Hausbesitzer werden unabhängiger vom Energienetz

Der erzeugte Stromwirdimeigenen kostenfreigenutzt, überschüssiger wirdgespeichert. Foto:djd/solarcarporte.de
Der erzeugte Stromwirdimeigenen kostenfreigenutzt, überschüssiger wirdgespeichert. Foto:djd/solarcarporte.de
Besonders clever ist es, die Überdachung gleichzeitig mit Solarelementen auszurüsten: So gewinnt das Terrassendach zudem noch umweltfreundliche Energie, die kostenfrei zur Verfügung steht. Viele Gründe sprechen dafür, in die umweltfreundliche Technik zu investieren. Ein Solarterrassendach erzeugt selbst Strom–übrigens nicht nur bei greller Sonneneinstrahlung – und reduziert damit den Anteil an Energie erheblich, den die Bewohner aus dem öffentlichen Netz dazukaufen müssen. Denn wird ein Überschuss an Energie produziert, lässt sich dieser gegen eine Vergütung ins normale Stromnetz einspeisen. Das macht unabhängiger von Energieversorgern und von möglichen Preisschwankungen.

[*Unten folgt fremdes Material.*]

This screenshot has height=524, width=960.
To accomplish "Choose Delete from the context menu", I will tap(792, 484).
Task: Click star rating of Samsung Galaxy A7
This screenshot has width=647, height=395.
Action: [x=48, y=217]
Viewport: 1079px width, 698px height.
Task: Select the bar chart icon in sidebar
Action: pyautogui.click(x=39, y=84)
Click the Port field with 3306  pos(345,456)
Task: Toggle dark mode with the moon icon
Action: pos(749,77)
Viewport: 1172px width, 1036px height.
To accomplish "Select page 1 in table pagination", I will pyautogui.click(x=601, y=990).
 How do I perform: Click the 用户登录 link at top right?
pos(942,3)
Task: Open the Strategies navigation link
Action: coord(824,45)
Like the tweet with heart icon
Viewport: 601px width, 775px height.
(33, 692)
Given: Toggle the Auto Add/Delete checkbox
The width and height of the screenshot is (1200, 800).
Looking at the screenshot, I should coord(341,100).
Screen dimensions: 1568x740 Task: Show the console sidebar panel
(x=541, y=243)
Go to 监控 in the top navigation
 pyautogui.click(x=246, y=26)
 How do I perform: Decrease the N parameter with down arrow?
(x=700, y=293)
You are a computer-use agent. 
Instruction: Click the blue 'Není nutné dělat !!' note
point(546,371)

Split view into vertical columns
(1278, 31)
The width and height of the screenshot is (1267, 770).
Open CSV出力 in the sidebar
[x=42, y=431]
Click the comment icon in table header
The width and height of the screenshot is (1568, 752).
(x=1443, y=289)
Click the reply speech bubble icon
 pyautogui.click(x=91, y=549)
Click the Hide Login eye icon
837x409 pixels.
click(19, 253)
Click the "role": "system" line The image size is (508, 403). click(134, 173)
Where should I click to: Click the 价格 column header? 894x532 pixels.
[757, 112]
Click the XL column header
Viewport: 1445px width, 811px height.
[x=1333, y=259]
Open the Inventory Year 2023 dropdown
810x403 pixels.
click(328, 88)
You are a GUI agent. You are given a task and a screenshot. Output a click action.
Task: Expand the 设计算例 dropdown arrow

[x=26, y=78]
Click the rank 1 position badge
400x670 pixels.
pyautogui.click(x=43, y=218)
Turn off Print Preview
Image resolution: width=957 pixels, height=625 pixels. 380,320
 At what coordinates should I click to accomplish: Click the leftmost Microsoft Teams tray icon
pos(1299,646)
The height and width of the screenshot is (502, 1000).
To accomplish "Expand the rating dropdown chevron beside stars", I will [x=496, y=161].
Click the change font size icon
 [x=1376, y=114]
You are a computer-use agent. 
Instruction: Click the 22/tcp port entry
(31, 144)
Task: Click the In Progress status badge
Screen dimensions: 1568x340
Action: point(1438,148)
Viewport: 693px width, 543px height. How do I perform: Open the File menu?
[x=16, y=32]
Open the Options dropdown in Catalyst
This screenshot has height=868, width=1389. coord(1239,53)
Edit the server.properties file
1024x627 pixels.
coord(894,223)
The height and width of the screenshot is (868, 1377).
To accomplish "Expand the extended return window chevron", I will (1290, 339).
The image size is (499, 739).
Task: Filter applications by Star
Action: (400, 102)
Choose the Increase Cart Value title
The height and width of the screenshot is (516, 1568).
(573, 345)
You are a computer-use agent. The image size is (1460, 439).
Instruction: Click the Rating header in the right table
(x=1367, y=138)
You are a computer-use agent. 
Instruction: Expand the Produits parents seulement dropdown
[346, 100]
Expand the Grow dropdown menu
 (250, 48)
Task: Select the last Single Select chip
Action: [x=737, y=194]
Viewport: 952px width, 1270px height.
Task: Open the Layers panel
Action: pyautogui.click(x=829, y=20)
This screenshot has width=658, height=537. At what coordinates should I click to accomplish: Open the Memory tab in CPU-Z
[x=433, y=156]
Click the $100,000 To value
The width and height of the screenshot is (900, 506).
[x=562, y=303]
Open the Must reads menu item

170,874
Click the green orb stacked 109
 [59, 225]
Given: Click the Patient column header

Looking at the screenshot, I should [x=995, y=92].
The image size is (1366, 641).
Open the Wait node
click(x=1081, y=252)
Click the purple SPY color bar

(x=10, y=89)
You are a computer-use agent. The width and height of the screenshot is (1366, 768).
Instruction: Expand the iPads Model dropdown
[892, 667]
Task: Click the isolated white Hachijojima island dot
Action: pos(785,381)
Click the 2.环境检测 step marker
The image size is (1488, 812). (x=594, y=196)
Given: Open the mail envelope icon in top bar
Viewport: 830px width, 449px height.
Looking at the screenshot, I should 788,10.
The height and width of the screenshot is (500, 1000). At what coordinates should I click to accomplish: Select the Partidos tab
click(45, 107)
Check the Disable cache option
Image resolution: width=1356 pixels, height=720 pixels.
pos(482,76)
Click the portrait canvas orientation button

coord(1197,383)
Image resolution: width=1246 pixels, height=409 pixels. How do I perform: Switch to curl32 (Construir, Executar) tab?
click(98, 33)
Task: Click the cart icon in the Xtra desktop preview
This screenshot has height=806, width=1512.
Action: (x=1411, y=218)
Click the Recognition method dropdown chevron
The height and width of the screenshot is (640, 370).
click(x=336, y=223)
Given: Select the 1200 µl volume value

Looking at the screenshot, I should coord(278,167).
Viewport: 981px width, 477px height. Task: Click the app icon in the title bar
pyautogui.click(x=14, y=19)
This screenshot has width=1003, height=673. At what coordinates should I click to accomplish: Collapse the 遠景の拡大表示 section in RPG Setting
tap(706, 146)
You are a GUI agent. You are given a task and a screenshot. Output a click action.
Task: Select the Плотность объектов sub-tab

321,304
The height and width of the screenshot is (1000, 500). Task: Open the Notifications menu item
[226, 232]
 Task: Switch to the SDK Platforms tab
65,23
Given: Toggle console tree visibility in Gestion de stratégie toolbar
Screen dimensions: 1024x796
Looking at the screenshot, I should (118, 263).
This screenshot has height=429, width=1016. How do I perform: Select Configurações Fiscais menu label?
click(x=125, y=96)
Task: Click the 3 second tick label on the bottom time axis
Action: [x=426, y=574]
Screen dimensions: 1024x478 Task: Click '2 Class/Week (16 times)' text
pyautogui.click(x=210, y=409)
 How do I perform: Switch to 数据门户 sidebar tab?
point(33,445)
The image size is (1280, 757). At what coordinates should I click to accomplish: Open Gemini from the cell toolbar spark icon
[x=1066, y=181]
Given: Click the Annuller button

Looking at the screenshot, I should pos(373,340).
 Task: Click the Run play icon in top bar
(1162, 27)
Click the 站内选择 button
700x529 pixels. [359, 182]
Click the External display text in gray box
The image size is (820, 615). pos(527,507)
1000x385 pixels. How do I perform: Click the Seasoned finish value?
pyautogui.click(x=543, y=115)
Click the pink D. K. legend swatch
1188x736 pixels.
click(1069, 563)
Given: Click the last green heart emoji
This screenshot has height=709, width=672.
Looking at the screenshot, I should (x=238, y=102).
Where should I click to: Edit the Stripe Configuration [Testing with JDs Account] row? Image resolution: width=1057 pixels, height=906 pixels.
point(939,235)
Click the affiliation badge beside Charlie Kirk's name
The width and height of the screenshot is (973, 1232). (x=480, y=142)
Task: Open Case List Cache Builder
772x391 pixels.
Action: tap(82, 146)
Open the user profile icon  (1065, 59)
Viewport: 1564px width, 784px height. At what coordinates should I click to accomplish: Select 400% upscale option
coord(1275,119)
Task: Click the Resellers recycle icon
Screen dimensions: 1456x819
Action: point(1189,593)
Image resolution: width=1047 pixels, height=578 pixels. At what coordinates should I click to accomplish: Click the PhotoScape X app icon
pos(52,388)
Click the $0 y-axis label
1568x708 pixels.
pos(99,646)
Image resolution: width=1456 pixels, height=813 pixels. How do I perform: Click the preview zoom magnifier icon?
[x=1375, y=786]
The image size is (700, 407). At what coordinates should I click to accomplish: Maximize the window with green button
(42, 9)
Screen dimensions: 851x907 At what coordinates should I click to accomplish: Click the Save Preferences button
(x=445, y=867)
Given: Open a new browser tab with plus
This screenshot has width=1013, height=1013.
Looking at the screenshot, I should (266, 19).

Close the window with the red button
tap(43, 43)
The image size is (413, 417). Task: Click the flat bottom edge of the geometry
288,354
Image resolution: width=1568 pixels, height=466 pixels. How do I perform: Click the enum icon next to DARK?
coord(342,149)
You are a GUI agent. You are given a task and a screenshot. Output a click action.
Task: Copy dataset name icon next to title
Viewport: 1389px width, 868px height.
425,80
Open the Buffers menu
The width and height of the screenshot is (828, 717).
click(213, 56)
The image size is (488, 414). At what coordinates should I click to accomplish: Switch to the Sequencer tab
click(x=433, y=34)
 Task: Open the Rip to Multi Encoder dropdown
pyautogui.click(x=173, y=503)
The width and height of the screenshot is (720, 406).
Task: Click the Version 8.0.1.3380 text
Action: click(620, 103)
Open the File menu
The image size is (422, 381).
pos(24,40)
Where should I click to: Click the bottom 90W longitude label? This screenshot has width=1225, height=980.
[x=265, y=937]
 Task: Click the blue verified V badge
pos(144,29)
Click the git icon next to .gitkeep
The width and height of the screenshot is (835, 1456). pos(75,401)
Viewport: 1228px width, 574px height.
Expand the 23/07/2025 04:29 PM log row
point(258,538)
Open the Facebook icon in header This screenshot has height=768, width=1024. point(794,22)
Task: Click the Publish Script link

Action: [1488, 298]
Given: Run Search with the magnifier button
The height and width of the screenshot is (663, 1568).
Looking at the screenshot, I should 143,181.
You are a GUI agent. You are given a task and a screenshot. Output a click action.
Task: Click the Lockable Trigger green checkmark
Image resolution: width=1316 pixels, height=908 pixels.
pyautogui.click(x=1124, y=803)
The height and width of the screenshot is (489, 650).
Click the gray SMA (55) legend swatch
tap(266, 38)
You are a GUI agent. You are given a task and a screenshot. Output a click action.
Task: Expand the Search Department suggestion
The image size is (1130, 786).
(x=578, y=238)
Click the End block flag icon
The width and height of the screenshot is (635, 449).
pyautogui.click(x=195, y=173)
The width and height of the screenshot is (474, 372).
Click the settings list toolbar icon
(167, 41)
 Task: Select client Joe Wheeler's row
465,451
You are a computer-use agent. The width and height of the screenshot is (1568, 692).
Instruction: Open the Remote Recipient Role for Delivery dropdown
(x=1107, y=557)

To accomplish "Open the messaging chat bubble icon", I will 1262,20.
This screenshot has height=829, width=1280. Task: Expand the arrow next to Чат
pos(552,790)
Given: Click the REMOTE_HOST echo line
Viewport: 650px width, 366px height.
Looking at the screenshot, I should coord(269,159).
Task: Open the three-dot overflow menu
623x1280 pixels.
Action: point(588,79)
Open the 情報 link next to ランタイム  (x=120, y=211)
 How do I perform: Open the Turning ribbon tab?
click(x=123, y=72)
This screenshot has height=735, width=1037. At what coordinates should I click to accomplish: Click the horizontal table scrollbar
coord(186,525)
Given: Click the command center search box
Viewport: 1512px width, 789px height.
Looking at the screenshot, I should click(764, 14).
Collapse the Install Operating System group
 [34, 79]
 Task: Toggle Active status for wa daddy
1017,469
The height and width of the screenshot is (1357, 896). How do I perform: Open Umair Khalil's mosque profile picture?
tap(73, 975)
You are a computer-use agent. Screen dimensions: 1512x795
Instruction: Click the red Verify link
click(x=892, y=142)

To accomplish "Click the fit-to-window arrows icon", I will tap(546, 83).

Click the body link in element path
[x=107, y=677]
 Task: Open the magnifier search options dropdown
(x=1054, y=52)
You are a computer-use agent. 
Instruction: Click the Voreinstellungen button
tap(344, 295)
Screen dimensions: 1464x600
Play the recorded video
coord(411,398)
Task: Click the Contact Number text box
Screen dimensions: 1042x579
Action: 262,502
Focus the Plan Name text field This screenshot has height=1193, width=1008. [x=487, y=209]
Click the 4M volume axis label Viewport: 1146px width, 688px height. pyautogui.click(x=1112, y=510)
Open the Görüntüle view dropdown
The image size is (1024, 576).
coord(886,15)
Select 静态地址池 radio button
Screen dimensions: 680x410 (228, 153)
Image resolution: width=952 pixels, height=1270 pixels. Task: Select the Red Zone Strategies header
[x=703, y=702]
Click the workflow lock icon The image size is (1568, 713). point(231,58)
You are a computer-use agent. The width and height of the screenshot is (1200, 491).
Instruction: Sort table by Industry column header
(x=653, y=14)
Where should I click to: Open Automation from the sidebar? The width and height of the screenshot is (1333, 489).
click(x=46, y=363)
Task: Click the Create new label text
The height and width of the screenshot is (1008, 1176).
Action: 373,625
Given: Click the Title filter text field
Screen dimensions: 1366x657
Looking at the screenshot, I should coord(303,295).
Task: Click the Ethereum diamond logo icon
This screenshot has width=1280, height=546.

„Damit der eigene Solarstrom am Abend bei Dunkelheit noch zur Verfügung steht, raten Experten zur zusätzlichen Anschaffung eines Energiedepots. Wie eine Akkubatterie lädt sich der Speicher mit der selbst gewonnen Solarenergie auf und kann diese später wieder abgeben. Die Investition in die Terrasse lohnt sich somit: Durch die Stromeinsparung rechnet sich das Solarterrassendach innerhalb von zehn bis zwölf Jahren von selbst.

Hersteller begleiten Hausbesitzer bei der Verwirklichung einer solchen Terrasse über alle Einzelschritte hinweg – vom Bauantrag, der in einigen Bundesländern notwendig ist, über Statik und Fundamenterstellung bis zur Montage und den Elektroarbeiten.

Neben der Energieerzeugung kommt es bei der Planung und Gestaltung des Außenbereichs außerdem auf die Optik an: Dazu stehen langlebige Aluminium- und Holzkonstruktionen zur Auswahl, die sich in Design und Farbe der Architektur des Zuhauses anpassen lassen.

Ein weiterer Vorteil: Mit dem Witterungsschutz für die Terrasse verlängert sich zudem gleichzeitig die Gartensaison bis weit in den Herbst hinein. Für das Carport – mit direkter Auflademöglichkeit für das Hybrid- oder Elektrofahrzeug – sind die Solardächer ebenso bestens geeignet.

  

Staatliche Förderung in Anspruch nehmen

Wer sein Haus mit einer Photovoltaik- oder Solarthermie-Anlage ausstattet, kann mit staatlichen Förderungen rechnen. Die Möglichkeiten reichen dabei von Einmalzuschüssen über zinsgünstige Darlehen bis hin zu steuerlichen Vorteilen oder regionalen Zuschüssen.